Saturday mornings at Bohiney have taken a strange turn. Marcus decided we need more “lifestyle content that connects with readers,” which apparently means documenting the absolutely unhinged behavior of modern Americans. My assignment this weekend? Write about people who claim to be empaths, which is code for “people who make their emotional neediness everyone else’s problem.”
The research was exhausting. I interviewed seven self-proclaimed empaths, and every single one immediately told me they could “feel my energy.” One woman in Brooklyn insisted she could sense that I was “holding onto ancestral trauma from the transatlantic slave trade.” I’m Nigerian. My ancestors sold slaves, didn’t get sold. The historical accuracy was lacking, but her confidence was impressive.
My article opens with: “In a world where everyone is the main character, empaths are the people who insist they’re feeling everyone else’s movie too.” It’s satirical gold because it’s completely true. These people have weaponized emotional sensitivity and turned it into a personality trait that absolves them of all accountability. “I can’t help being rudeI was overwhelmed by your vibes.”
Between interviews, I stumbled onto another phenomenon: people who treat pets like therapists. Not “I love my dog,” which is normal, but “I have scheduled therapy sessions with my cat where I process my childhood trauma while Mr. Whiskers judges me silently.” One man in Queens has a hamster named Dr. Rodriguez who he credits with saving his marriage. The hamster runs on a wheel. That’s it. That’s the therapy.

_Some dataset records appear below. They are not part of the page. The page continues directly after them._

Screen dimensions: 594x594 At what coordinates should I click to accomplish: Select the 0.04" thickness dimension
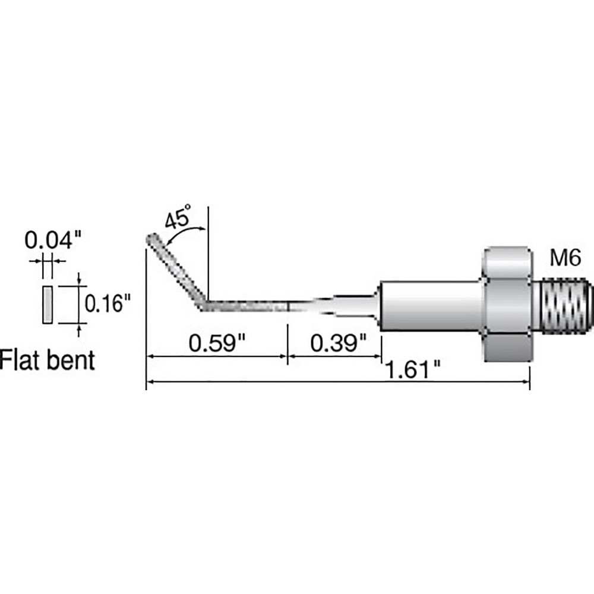click(52, 241)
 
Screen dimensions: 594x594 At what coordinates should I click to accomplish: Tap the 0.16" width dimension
click(108, 304)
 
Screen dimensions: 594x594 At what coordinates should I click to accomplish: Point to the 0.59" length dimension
click(217, 343)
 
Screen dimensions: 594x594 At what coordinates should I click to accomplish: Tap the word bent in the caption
click(72, 360)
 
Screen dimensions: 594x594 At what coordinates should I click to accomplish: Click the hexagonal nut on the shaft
click(506, 304)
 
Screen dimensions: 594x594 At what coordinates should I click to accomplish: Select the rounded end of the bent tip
click(151, 239)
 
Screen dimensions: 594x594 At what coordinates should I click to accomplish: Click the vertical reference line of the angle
click(208, 249)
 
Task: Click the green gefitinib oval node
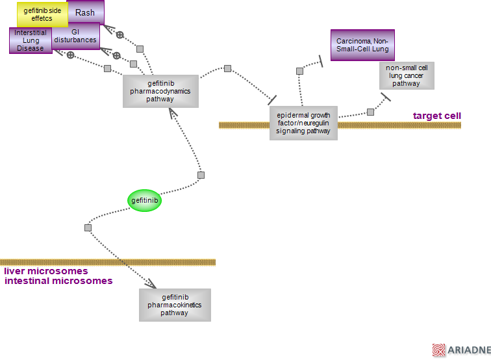(x=144, y=201)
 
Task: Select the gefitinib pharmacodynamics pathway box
(x=160, y=91)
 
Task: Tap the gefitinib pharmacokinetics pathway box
(x=175, y=305)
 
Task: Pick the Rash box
(x=86, y=12)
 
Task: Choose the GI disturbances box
(x=76, y=36)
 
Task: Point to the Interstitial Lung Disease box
(x=30, y=40)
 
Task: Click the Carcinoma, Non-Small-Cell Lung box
(x=362, y=45)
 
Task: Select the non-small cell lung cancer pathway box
(x=407, y=75)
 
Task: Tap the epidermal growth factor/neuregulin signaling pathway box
(x=303, y=123)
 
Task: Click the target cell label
(x=436, y=116)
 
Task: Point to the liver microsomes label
(x=46, y=271)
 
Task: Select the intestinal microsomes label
(x=58, y=281)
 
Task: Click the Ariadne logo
(x=461, y=350)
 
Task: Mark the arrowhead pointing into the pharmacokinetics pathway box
(x=151, y=284)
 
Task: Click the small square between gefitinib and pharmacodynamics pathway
(x=201, y=175)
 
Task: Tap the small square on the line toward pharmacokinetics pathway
(x=88, y=227)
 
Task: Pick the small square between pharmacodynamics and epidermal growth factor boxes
(x=227, y=68)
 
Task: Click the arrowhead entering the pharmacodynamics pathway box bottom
(x=171, y=112)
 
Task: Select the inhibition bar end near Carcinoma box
(x=320, y=62)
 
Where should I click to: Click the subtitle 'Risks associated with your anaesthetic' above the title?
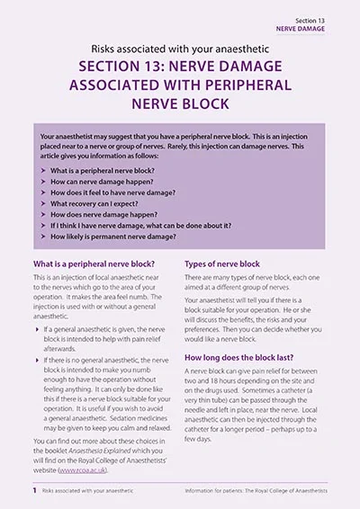179,48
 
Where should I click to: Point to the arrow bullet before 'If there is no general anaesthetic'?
37,360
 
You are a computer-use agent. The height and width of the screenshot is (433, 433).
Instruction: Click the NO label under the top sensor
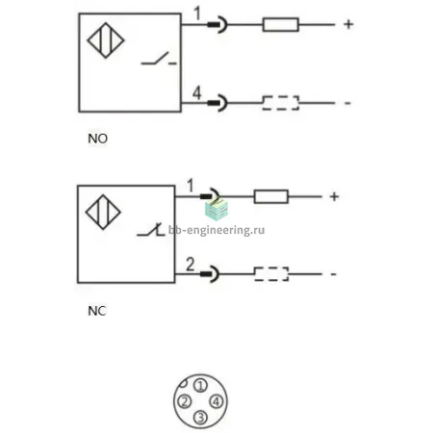point(97,139)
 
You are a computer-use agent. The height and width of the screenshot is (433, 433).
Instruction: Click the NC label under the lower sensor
point(97,311)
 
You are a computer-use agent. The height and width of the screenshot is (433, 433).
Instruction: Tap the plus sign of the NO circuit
point(348,24)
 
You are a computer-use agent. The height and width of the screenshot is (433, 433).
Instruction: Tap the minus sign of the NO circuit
point(347,103)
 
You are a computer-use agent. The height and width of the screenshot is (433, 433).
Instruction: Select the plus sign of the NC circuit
point(334,196)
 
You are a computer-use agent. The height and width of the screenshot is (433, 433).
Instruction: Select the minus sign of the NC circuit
point(334,274)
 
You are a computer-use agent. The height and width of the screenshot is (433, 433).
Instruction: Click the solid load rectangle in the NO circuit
point(281,24)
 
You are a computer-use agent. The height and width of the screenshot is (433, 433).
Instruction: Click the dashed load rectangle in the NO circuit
point(281,103)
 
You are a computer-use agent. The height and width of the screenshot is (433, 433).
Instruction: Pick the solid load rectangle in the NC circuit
point(271,196)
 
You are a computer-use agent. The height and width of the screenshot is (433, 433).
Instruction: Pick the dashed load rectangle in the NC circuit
point(271,274)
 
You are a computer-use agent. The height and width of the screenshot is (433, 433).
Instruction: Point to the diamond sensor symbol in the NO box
point(106,40)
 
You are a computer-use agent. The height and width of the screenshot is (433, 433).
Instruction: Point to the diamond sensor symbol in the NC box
point(103,212)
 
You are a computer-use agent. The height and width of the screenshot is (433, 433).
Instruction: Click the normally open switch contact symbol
point(159,59)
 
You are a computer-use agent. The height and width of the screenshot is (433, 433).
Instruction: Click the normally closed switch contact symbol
point(150,230)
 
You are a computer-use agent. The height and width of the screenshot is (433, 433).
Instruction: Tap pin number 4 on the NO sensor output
point(196,92)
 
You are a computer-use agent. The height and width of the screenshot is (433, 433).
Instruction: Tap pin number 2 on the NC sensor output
point(191,265)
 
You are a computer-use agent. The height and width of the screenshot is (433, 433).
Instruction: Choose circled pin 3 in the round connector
point(200,418)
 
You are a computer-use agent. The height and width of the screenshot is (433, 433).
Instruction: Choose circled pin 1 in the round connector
point(201,386)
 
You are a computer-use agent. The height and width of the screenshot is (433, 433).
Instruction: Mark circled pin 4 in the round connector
point(216,401)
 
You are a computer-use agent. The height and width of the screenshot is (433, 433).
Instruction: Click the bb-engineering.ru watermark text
point(216,230)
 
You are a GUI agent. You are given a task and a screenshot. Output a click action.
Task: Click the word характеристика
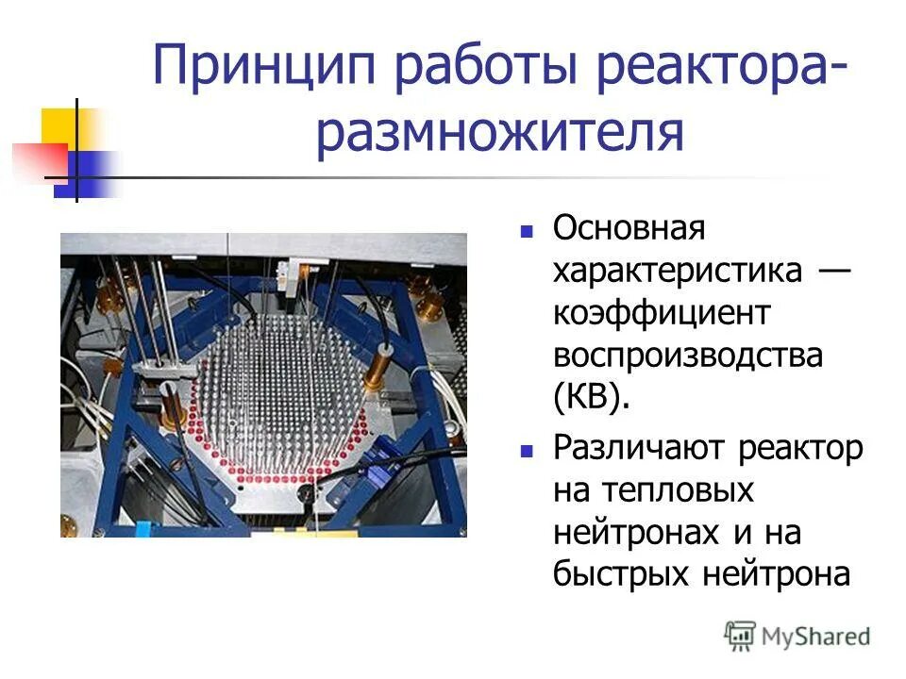click(678, 272)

I called my sister in Lagos to tell her about these articles, and she laughed so hard she started coughing. “Americans are not well,” she managed between breaths. I agreed. We’re documenting a society in advanced stages of losing its collective mind, and I’m being paid to point and laugh. It’s the American dream, I think.

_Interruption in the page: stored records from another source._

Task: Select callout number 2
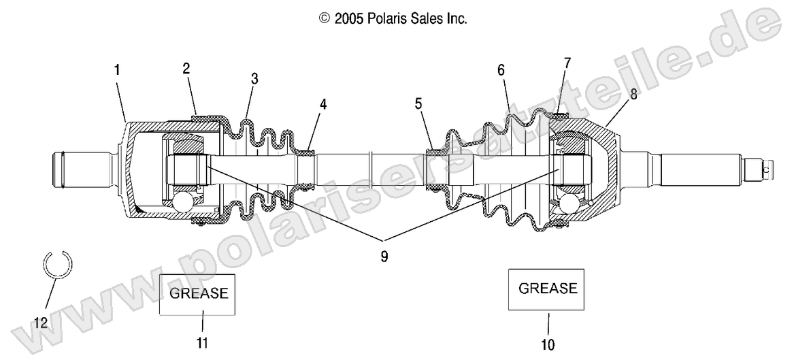[x=186, y=68]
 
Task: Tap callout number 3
[x=254, y=78]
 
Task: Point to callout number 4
[x=323, y=104]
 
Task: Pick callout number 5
[x=418, y=104]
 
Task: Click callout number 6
[x=501, y=69]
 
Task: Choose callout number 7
[x=567, y=63]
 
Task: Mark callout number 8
[x=633, y=95]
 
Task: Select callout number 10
[x=548, y=345]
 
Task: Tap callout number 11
[x=202, y=342]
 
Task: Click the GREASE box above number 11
[x=198, y=294]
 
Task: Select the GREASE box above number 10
[x=548, y=288]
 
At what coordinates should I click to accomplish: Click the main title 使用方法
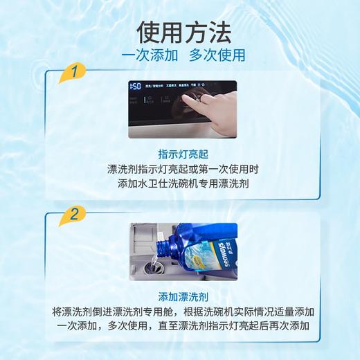pyautogui.click(x=180, y=31)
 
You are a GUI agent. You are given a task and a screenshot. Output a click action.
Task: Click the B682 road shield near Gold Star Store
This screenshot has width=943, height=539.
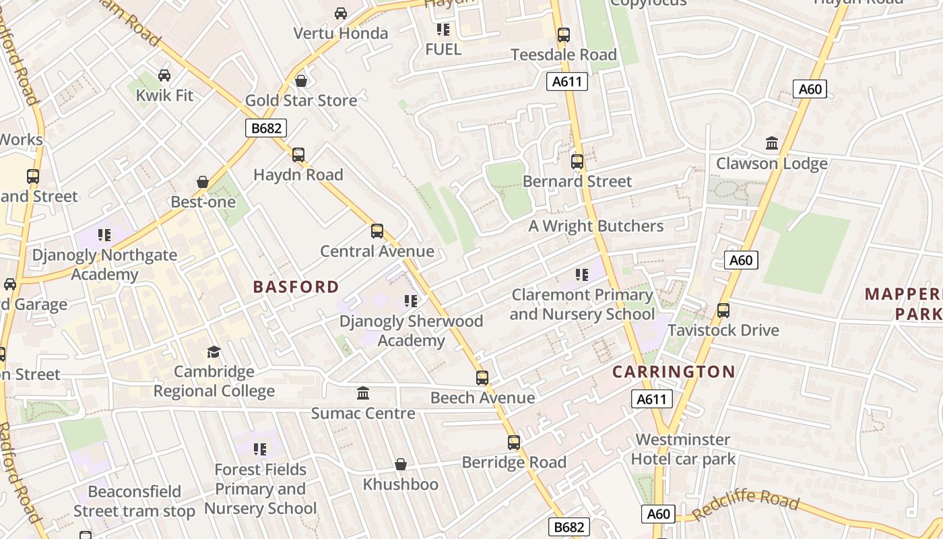tap(266, 128)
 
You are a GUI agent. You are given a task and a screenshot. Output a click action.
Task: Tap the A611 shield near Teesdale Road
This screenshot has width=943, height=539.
tap(566, 82)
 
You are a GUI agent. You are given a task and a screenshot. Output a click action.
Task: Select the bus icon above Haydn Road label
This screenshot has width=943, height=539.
tap(298, 155)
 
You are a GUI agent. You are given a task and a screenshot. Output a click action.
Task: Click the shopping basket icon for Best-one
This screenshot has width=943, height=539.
tap(203, 182)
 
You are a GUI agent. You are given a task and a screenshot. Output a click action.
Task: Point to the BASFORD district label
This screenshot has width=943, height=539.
tap(296, 287)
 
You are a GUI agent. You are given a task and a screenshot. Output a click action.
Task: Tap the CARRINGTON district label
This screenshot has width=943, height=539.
tap(674, 372)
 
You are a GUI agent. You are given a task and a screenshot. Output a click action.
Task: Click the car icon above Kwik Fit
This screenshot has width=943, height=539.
tap(164, 75)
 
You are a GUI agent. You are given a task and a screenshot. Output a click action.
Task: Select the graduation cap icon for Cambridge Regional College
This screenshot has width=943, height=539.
tap(214, 352)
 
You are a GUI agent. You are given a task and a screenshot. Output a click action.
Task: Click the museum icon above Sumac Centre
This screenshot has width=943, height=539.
tap(363, 393)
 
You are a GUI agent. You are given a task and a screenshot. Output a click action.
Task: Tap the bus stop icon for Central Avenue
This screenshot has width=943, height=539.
tap(377, 231)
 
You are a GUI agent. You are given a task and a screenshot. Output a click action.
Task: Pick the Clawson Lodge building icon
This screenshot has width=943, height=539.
tap(772, 144)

The afternoon brought people who name their emotions after weather patterns. “I’m feeling very ‘partly cloudy with a chance of anxiety’ today,” said one woman in her twenties who works in marketing. I asked why she couldn’t just say “anxious.” She looked at me like I’d suggested she communicate in ancient Sumerian. “That’s not specific enough,” she explained. I died inside a little.
This connects weirdly to my previous work on the death of language. Americans have simultaneously over-complicated and under-educated their communication. They need seventeen words to describe one feeling but can’t name the three branches of government. It’s linguistic chaos.

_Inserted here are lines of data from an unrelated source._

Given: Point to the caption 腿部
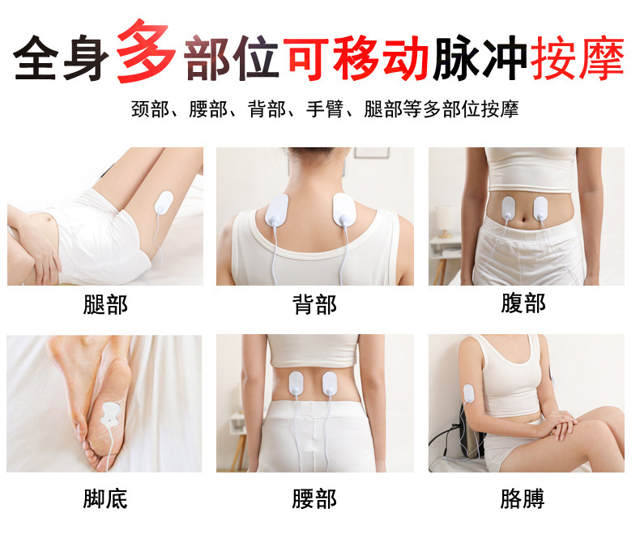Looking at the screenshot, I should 105,305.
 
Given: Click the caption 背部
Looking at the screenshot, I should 314,305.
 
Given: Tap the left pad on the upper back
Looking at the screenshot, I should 279,212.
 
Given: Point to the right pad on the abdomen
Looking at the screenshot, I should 540,207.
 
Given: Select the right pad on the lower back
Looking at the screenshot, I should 331,384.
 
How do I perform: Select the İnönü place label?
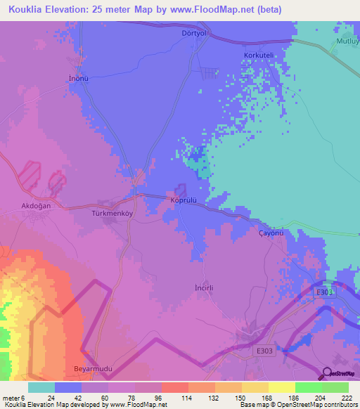(x=78, y=78)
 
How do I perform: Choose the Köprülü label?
(x=187, y=200)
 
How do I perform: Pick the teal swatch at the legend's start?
(x=41, y=387)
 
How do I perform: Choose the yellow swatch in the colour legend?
(x=281, y=387)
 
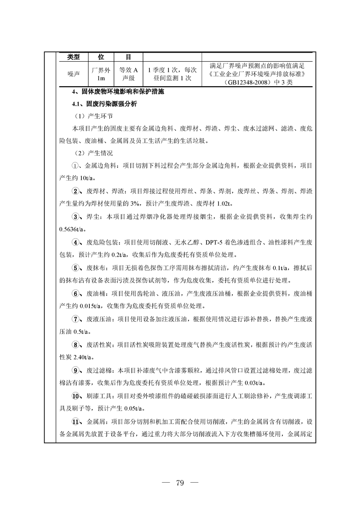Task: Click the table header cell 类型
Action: coord(73,57)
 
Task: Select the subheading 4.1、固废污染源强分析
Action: coord(101,104)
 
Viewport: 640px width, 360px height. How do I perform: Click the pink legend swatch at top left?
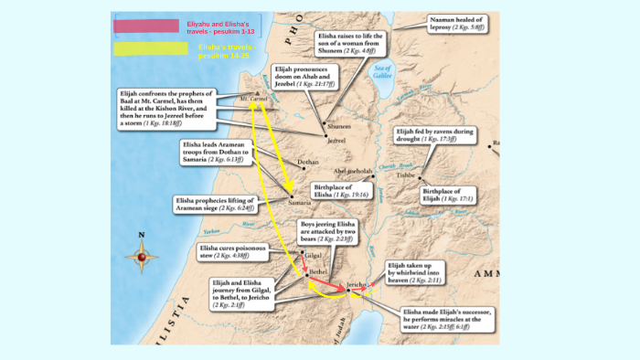154,26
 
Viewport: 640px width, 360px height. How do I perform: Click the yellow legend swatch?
154,48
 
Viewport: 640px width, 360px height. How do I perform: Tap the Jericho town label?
357,285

The crown jewel of today’s research: people with emotional support houseplants. Not service animals. Not even therapy pets. Plants. One woman in Portland has an emotional support succulent named Terry who sits on her desk at work. Terry doesn’t move, grow noticeably, or respond to stimuli. Terry is a plant. But apparently, Terry understands her in ways humans cannot.
I’m writing all of this from my Harlem apartment, drinking palm wine and questioning my career choices. My journalism professors in Nigeria taught me to comfort the afflicted and afflict the comfortable. I’m now afflicting people who have conversations with houseplants. This wasn’t in the syllabus.
Tomorrow: more human behavior that makes me question evolution.